Proof of a soft version of Moschovakis's lemma

Question

The following fact, which I've heard being called "soft version of Moschovakis's lemma" (see top answer here) is the following:

Under AD, if there is a surjection $\Bbb R\rightarrow\alpha$, then there is a surjection $\Bbb R\rightarrow\mathcal{P}(\alpha)$.

I remember few days ago I have seen a really nice proof of this result, which directly used AD (and possibly DC, can't remember) and not some complex workaround using scales and things like that. However, when yesterday I wanted to show the proof to a friend of mine, I couldn't have find it anywhere, and I would be very thankful if anyone pointed out where I could have seen this proof.

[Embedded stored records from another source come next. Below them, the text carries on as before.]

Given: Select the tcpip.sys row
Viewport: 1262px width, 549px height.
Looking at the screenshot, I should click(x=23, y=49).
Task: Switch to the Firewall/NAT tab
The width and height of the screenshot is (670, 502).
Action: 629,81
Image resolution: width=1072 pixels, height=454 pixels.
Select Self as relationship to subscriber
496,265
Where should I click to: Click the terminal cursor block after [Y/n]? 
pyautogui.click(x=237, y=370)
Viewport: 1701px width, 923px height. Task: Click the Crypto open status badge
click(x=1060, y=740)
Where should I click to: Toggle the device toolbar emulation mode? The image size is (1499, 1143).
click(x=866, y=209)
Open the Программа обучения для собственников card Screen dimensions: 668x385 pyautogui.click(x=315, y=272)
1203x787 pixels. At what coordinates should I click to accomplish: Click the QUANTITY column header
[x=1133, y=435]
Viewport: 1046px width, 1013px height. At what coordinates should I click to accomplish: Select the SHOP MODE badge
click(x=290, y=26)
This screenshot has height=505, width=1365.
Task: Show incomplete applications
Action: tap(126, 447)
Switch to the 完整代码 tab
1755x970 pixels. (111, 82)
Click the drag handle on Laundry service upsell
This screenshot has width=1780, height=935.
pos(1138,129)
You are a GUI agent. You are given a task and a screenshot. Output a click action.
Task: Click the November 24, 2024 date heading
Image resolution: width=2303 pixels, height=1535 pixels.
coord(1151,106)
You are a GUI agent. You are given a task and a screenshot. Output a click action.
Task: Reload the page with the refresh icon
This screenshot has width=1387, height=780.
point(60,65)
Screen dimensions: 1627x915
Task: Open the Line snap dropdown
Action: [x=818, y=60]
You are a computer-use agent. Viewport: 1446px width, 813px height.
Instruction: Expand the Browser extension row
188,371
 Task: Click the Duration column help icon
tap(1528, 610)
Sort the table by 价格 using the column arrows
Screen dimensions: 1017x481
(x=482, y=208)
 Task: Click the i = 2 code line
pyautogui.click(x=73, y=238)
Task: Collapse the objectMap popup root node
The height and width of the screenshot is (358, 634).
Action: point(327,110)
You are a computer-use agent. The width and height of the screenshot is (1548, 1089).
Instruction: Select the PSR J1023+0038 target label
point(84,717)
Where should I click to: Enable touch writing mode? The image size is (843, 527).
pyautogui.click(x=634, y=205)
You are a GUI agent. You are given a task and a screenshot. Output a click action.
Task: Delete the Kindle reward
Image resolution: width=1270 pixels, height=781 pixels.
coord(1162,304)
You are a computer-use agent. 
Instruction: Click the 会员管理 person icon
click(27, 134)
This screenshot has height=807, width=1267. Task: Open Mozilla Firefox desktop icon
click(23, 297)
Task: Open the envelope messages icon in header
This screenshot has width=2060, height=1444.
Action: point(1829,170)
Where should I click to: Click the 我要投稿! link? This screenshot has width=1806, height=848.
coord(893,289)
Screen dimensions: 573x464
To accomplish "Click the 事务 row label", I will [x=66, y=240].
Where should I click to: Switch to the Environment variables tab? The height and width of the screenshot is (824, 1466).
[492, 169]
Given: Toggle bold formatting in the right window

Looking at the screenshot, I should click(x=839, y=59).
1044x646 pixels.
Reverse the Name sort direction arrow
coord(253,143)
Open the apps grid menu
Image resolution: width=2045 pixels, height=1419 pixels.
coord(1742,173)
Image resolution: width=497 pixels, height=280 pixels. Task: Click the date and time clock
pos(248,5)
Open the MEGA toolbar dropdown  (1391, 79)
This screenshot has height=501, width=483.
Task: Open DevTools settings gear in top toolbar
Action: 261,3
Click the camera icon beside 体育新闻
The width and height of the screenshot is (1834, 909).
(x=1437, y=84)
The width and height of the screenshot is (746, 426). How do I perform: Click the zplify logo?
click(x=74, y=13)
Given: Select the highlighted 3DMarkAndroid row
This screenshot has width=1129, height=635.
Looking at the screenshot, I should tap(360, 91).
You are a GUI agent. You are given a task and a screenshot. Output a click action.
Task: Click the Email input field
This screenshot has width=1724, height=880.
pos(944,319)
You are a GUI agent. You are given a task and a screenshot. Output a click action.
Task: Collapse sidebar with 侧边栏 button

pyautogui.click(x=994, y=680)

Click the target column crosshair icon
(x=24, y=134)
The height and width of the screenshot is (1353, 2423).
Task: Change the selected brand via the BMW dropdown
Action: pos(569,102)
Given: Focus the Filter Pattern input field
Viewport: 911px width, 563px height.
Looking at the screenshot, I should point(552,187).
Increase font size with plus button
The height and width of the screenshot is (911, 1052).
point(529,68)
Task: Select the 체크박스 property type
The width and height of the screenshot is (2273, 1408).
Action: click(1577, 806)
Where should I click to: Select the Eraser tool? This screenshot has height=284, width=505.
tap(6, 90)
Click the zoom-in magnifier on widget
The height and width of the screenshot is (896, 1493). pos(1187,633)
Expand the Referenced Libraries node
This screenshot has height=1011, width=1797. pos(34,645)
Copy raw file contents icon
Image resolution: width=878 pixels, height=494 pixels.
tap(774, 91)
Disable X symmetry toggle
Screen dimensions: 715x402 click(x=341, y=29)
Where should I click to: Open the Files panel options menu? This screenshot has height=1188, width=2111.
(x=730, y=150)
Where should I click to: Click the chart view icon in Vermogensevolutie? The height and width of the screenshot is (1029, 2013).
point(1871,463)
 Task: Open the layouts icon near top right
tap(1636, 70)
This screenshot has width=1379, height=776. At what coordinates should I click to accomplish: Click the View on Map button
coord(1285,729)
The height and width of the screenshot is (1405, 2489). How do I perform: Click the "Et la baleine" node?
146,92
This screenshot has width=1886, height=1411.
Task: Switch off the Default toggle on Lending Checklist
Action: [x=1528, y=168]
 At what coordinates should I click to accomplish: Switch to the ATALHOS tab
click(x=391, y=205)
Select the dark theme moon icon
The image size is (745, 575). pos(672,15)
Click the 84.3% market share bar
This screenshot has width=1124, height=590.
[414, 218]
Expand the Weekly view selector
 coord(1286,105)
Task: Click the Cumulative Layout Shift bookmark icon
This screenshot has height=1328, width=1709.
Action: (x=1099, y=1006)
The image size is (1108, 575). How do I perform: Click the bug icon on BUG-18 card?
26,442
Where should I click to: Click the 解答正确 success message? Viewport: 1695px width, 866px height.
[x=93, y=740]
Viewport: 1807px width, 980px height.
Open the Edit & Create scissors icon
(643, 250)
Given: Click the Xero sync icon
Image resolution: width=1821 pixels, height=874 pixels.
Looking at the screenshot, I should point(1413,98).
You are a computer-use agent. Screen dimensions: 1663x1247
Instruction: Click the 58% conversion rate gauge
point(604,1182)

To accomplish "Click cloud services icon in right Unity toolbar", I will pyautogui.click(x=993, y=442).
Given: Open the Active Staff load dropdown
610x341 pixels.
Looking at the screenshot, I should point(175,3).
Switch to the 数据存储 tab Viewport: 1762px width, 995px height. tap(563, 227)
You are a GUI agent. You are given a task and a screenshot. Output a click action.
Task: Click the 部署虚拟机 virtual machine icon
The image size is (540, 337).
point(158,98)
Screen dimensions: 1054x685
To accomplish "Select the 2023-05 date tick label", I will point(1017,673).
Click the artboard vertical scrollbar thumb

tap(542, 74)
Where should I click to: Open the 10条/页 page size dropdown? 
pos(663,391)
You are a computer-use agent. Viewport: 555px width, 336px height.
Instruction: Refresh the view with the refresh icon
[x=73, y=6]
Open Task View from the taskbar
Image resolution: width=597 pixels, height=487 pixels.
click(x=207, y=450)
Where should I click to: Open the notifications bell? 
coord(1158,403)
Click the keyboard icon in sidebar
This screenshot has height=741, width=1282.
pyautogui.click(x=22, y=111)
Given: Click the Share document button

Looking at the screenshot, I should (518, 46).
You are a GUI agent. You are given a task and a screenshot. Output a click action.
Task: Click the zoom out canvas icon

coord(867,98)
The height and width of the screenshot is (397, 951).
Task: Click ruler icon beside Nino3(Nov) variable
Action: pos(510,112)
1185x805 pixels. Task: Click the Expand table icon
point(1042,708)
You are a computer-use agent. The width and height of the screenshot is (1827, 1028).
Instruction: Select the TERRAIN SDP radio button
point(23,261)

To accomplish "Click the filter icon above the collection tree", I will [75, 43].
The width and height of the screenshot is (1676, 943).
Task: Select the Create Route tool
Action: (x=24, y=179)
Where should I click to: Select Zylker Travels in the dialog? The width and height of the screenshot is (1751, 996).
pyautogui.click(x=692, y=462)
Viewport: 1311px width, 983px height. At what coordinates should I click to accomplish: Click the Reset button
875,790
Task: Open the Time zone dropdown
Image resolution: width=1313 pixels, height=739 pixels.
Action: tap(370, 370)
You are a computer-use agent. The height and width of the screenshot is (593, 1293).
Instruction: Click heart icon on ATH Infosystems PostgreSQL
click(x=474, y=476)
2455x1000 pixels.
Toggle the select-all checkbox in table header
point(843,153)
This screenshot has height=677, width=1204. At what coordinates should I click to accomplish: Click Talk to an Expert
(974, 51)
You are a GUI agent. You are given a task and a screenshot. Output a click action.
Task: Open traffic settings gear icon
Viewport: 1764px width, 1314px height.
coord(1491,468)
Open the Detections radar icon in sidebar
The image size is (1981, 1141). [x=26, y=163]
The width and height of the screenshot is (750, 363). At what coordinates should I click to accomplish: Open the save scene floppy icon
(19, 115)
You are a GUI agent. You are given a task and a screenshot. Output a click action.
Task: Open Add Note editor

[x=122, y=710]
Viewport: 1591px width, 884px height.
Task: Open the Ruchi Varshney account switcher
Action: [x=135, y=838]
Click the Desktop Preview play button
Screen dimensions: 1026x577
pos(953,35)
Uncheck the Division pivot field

The rough idea of the proof is the following:

1. Fix a surjection $f:\Bbb R\rightarrow\alpha$.
2. For each $X\subseteq\alpha$, using $f$, define a game $G(X)$ on $\omega$.
3. Show that, for any $X\neq Y$, no winning strategy for $G(X)$ is a winning strategy for $G(Y)$.
4. Thus, the function $F:\Bbb R\rightarrow\mathcal{P}(\alpha)$, defined as $F(r)=X$ if $r$ codes a winning strategy for $G(X)$, and $F(r)=\varnothing$ if $r$ codes no winning strategy, is well-defined.
5. By AD, every $G(X)$ has a winning strategy for some player, so $F$ is surjective.

Hope this helps to find the proof I meant. Thanks in advance.

Answer 1

The argument you are looking for is given in Kanamori's book, see Theorem 28.15.

For the more nuanced version of the lemma, see section 7D in Moschovakis's descriptive set theory book (particularly 7.D.5-8), or section 3.1 in the Koellner-Woodin chapter of the Handbook.